A US trust designed to have certain US tax characteristics should obviously be created by an independent and experienced, US tax and trust lawyer. Moreover, an independent attorney is the only person who can provide attorney-client privilege to some of the most intimate communications regarding your wealth ecosystem and family dynamic. None of the so-called “confidential” communications with financial advisors, accountants, or offshore company and trust providers, are protected by the attorney-client privilege. Nevertheless, the following professionals play an important role in the formation and maintenance of the Trust, because they cover essential issues beyond the US tax and legal ones:
- Local lawyers in the settlor/beneficiaries’ home country. Every country has rules regarding whether and how to report involvement with a Trust. Communications with these attorneys may be protected by attorney-clients privilege, depending on the country.

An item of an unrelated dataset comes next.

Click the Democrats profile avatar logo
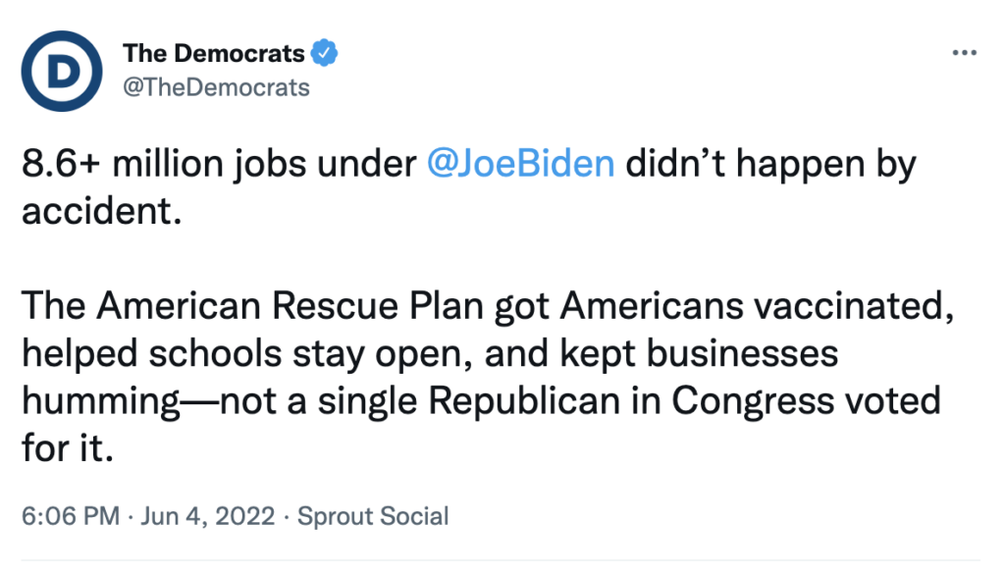The image size is (1005, 573). tap(62, 71)
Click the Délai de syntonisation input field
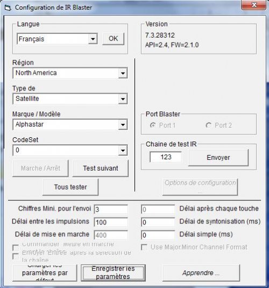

- Accountants. US accountants cannot partner with lawyers, draft legal documents, or provide attorney-client privilege. However, the assistance of an accountant with expertise in the subspecialty of international taxation of trusts is required to prepare tax reports in certain situations, such as when a Hybrid Trust wasn’t structured properly or upon the Trust becoming controlled by US persons.
- Corporate Formation/Trustee Service Providers. Most US jurisdictions require trustees to be licensed and few attorneys are willing to serve as trustee due to potential conflicts of interest. There is a competitive marketplace of businesses offering these services. Most will require the participation of an independent attorney in drafting the Trust, and all of them provide disclaimers that they do not provide US tax or legal advice.
- Financial Advisors. Private bankers and other trusted financial advisors are often the first to identify the need for a Trust to avoid paying unnecessary taxes or prevent the reduction in wealth resulting from a disorganized transfer from one generation to the next. After forming a Trust, the transfer of funds and/or opening of new bank accounts must be coordinated with the financial institution.
How do we create a Hybrid Trust?
Creating a Hybrid Trust that actually works is a four-step process: 1. First, we meet with the settlor in person, over the phone or Skype to carefully and confidentially review the technical considerations mentioned above and determine the optimal structure for each particular case. 2. Based on this conversation, we prepare a customized draft of the Trust that defines the relationship between the settlor, trustee and beneficiaries. We may have to go through multiple versions until the settlor is sure the stipulations reflect their desires, the relevant law and requirements of the trustee. 3. The settlor and trustee sign the trust document in a way that satisfies all the legal formalities, and 4. Transfer assets to the trust.